### Source records
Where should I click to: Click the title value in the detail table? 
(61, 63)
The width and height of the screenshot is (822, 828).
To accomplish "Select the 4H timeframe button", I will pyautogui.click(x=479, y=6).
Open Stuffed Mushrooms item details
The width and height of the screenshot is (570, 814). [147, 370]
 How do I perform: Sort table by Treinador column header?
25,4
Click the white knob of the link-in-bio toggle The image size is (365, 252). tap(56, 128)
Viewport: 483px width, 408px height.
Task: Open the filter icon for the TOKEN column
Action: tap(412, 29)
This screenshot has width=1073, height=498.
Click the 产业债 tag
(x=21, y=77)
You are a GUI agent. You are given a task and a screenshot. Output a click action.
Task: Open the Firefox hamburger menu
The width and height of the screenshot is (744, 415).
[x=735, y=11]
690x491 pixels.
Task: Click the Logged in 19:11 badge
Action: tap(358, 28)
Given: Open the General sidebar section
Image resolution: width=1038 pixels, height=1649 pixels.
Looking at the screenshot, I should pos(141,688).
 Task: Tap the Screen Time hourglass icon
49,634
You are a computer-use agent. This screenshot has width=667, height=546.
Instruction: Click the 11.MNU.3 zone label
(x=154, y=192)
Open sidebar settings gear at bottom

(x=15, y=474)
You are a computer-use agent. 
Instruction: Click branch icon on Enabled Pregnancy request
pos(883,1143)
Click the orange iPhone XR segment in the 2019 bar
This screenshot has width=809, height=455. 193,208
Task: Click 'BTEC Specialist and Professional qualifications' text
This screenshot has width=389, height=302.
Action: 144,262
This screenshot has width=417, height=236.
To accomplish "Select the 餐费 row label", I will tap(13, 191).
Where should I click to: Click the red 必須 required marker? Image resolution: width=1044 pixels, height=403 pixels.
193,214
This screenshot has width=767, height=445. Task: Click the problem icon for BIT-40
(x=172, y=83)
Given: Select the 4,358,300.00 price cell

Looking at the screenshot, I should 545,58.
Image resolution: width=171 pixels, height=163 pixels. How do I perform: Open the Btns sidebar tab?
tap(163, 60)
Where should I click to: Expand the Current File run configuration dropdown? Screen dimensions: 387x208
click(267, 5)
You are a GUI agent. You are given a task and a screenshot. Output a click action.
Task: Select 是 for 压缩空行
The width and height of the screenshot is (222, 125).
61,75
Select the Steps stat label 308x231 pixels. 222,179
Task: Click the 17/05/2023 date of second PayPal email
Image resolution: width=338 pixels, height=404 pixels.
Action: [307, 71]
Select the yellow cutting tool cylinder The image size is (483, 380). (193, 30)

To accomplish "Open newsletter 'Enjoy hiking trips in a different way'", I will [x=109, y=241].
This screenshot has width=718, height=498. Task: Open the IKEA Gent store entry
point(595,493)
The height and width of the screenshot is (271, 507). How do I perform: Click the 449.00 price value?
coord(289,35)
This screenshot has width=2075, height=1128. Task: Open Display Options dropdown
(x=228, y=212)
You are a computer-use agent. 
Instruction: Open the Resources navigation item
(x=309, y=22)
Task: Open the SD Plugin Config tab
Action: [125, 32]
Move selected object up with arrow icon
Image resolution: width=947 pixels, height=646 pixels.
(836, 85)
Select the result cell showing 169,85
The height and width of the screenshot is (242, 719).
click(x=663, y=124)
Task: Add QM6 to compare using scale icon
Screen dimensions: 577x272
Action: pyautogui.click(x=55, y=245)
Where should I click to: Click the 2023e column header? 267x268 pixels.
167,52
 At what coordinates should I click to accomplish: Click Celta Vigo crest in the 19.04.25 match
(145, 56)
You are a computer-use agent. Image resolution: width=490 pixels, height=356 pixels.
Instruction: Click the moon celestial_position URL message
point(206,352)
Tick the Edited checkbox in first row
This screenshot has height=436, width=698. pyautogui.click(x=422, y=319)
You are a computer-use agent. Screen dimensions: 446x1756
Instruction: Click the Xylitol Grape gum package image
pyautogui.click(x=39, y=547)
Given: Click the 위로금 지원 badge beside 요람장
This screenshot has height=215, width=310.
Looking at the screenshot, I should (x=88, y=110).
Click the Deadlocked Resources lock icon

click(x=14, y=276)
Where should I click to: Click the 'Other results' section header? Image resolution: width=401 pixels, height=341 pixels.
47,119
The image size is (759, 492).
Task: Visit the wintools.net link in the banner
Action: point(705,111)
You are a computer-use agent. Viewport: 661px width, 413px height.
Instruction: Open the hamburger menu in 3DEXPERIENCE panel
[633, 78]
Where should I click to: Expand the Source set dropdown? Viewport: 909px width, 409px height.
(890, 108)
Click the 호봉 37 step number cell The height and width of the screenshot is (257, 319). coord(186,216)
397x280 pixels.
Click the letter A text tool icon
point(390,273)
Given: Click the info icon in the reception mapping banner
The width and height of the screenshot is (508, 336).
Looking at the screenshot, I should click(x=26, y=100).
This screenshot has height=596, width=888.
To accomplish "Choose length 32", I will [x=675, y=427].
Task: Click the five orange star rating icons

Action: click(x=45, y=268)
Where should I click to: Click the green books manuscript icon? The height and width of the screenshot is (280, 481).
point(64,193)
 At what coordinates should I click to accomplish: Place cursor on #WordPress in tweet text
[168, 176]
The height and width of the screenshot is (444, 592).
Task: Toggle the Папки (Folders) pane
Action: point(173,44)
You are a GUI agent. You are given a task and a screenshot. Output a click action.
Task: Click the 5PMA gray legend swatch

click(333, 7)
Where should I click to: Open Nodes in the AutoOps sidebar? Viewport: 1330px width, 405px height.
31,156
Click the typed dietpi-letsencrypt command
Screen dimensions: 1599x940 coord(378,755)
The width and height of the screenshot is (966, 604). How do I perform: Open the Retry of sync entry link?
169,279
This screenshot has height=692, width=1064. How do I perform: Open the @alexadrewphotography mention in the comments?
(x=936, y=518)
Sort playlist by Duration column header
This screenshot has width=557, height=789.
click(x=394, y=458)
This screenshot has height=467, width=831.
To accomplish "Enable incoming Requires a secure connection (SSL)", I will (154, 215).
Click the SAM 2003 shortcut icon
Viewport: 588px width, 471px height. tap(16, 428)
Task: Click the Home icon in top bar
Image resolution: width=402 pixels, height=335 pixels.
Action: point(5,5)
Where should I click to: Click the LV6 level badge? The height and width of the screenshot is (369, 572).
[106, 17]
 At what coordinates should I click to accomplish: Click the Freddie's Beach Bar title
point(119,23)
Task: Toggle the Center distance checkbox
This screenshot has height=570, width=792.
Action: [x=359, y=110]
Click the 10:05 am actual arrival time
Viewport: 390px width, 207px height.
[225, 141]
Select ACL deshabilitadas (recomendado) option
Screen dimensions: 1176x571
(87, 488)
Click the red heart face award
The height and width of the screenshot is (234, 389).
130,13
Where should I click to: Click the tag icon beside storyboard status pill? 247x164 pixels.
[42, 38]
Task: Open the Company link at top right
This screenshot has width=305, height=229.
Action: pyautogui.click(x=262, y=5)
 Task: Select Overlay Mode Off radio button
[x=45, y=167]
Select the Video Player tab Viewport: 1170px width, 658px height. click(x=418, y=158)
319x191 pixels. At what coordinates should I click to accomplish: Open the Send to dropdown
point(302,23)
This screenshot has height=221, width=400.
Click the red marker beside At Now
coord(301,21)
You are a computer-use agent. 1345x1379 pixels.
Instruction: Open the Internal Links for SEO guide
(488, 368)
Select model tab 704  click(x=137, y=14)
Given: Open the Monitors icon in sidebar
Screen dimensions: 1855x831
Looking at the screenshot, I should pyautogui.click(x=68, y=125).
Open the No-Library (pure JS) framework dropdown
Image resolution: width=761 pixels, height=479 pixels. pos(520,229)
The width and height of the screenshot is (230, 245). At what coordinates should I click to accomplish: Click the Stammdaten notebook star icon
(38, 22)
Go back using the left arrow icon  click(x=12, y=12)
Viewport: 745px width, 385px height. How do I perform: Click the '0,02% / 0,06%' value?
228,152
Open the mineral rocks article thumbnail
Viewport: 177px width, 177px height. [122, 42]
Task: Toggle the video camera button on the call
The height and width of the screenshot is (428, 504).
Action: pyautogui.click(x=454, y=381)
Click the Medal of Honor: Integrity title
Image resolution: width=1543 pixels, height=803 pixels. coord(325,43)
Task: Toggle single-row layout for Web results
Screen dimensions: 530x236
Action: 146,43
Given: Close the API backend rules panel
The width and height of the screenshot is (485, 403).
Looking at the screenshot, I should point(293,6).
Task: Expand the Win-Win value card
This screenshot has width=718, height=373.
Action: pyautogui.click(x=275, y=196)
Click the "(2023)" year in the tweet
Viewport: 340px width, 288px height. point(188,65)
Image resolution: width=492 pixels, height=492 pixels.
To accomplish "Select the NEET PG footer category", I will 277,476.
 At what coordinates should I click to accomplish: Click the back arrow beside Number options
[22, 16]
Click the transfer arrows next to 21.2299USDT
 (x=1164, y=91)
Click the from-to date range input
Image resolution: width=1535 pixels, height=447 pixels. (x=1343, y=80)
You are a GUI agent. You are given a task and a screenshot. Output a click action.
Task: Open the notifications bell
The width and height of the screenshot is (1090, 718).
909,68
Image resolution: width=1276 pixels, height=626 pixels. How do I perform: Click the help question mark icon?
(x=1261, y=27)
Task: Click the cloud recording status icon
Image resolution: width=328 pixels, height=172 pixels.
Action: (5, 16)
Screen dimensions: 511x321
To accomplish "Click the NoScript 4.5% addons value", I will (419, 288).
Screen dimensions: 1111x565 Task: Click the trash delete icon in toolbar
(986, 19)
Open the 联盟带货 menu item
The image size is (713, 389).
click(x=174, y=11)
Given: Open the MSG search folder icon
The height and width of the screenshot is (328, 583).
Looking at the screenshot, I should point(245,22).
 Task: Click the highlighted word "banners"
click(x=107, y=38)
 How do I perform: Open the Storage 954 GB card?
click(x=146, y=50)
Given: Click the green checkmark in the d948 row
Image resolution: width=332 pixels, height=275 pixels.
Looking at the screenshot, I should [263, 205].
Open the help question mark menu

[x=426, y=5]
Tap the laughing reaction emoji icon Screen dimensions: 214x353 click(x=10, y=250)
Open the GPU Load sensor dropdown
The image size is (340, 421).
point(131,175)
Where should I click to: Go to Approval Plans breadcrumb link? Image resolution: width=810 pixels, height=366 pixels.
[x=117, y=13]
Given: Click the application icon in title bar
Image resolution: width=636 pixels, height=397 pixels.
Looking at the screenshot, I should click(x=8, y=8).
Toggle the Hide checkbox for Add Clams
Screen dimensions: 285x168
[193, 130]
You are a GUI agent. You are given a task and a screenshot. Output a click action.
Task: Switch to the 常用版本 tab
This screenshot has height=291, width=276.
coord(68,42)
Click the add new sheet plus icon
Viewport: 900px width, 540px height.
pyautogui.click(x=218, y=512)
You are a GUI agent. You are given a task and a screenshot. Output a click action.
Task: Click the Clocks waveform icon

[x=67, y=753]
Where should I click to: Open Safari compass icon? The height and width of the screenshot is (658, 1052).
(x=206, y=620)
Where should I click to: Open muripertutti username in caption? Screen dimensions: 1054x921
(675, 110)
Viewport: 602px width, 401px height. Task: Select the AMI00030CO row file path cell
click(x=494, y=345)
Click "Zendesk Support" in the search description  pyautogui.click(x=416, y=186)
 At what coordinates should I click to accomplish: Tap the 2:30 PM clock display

### Task
Of all the entries above, output exactly the lines between the one holding "This screenshot has height=570, width=792." and the one holding "Given: Close the API backend rules panel", inclusive.

### Exercise output
This screenshot has height=570, width=792.
Action: [x=359, y=110]
Click the 10:05 am actual arrival time
Viewport: 390px width, 207px height.
[225, 141]
Select ACL deshabilitadas (recomendado) option
Screen dimensions: 1176x571
(87, 488)
Click the red heart face award
The height and width of the screenshot is (234, 389).
130,13
Where should I click to: Click the tag icon beside storyboard status pill? 247x164 pixels.
[42, 38]
Task: Open the Company link at top right
This screenshot has width=305, height=229.
Action: pyautogui.click(x=262, y=5)
 Task: Select Overlay Mode Off radio button
[x=45, y=167]
Select the Video Player tab Viewport: 1170px width, 658px height. click(x=418, y=158)
319x191 pixels. At what coordinates should I click to accomplish: Open the Send to dropdown
point(302,23)
This screenshot has height=221, width=400.
Click the red marker beside At Now
coord(301,21)
You are a computer-use agent. 1345x1379 pixels.
Instruction: Open the Internal Links for SEO guide
(488, 368)
Select model tab 704  click(x=137, y=14)
Given: Open the Monitors icon in sidebar
Screen dimensions: 1855x831
Looking at the screenshot, I should pyautogui.click(x=68, y=125).
Open the No-Library (pure JS) framework dropdown
Image resolution: width=761 pixels, height=479 pixels. pos(520,229)
The width and height of the screenshot is (230, 245). At what coordinates should I click to accomplish: Click the Stammdaten notebook star icon
(38, 22)
Go back using the left arrow icon  click(x=12, y=12)
Viewport: 745px width, 385px height. How do I perform: Click the '0,02% / 0,06%' value?
228,152
Open the mineral rocks article thumbnail
Viewport: 177px width, 177px height. [122, 42]
Task: Toggle the video camera button on the call
The height and width of the screenshot is (428, 504).
Action: pyautogui.click(x=454, y=381)
Click the Medal of Honor: Integrity title
Image resolution: width=1543 pixels, height=803 pixels. coord(325,43)
Task: Toggle single-row layout for Web results
Screen dimensions: 530x236
Action: 146,43
Given: Close the API backend rules panel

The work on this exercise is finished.